Laboratory and clinical studies are employed in the development and testing of new therapies and combination approaches to prevent metastasis and improve response to targeted therapies.
These studies are advancing the clinical evaluation of much needed systemic treatment options for patient with breast cancer brain metastasis.
Despite the high frequency of brain metastases, especially in patients with advanced HER2-positive or triple-negative breast cancer, there are currently no FDA-approved systemic treatments for this problem. The standard of care for brain metastasis, as it has been for many decades, is radiation therapy (and surgery in select patients).
Systemic treatments hold the promise of treating tumors in both the brain and body, and potentially delaying or even preventing brain metastases from occurring. The team of Drs. Lin, Winer, and Zhao is leading a multi-pronged effort to evaluate new systemic approaches in patients with brain metastases from breast cancer, including the development of laboratory models to test promising treatments, followed by translation into clinical trials.
Several agents, including tucatinib and neratinib, have demonstrated encouraging preliminary evidence of activity, with studies ongoing and/or planned to follow up on these observations. This year, new combinations will be tested in the clinic, including further exploration of CDK4/6 inhibitors and immunotherapy-based approaches.
Overall, the team's work represents the largest broad-based effort to evaluate new systemic options in patients with brain metastases from breast cancer.
Drs. Lin and Winer continue to expand the EMBRACE research study. Over 1,700 patients have been enrolled and, in collaboration with the Broad Institute, a subset of patients will have detailed analysis of circulating tumor DNA in blood and analysis of tumor tissue. These efforts will provide clues to drug resistance.

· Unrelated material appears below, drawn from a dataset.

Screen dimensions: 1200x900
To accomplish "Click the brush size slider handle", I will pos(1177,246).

The hope is that by developing a better understanding of resistance mechanisms, they can identify and prioritize the pathways that are most critical in developing the next generation of treatment strategies.

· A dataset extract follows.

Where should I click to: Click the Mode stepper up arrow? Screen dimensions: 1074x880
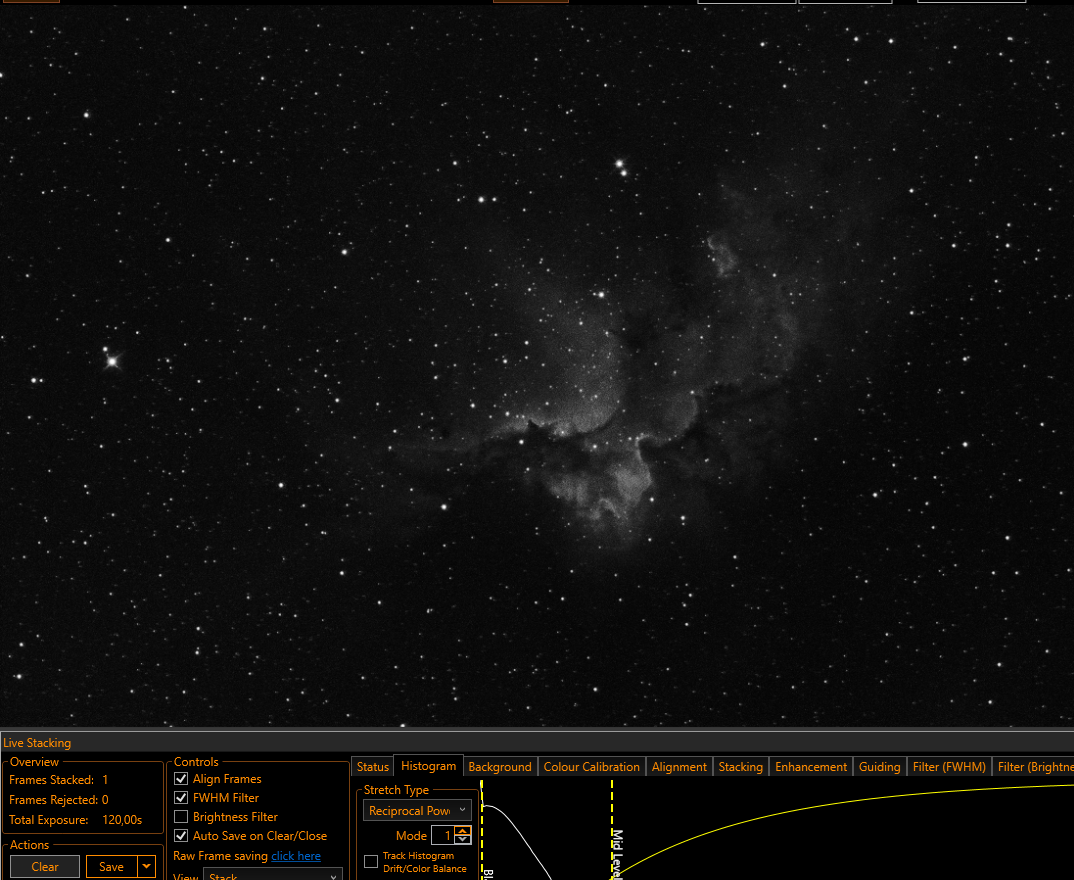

Dr. Lin is a medical oncologist at Dana-Farber Cancer Institute (DFCI) and Assistant Professor of Medicine at Harvard Medical School. Dr. Lin received her medical degree at Harvard Medical School and subsequently completed her residency in Internal Medicine at Brigham & Women's Hospital and a fellowship in Hematology/Oncology at Dana-Farber/Partners Cancer Care. Since 2012, she has served as Clinical Director of the Breast Oncology Center at DFCI.
Dr. Lin's focus is on developing novel targeted therapies for patients with advanced breast cancer and exploring mechanisms of drug resistance, with a particular interest in patients with breast cancer that has metastasized to the brain. Dr. Lin is leading multiple ongoing and planned clinical trials evaluating a variety of targeted approaches in patients with metastatic breast cancer. Her work is highly collaborative and involves close working relationships with clinicians, laboratory investigators, and patient advocates. Dr. Lin's honors and awards include a Young Investigator Award and Career Development Award from the American Society of Clinical Oncology. She is a member of the Massachusetts Medical Society, American Society of Clinical Oncology, Alliance for Clinical Trials in Oncology, and Translational Breast Cancer Research Consortium.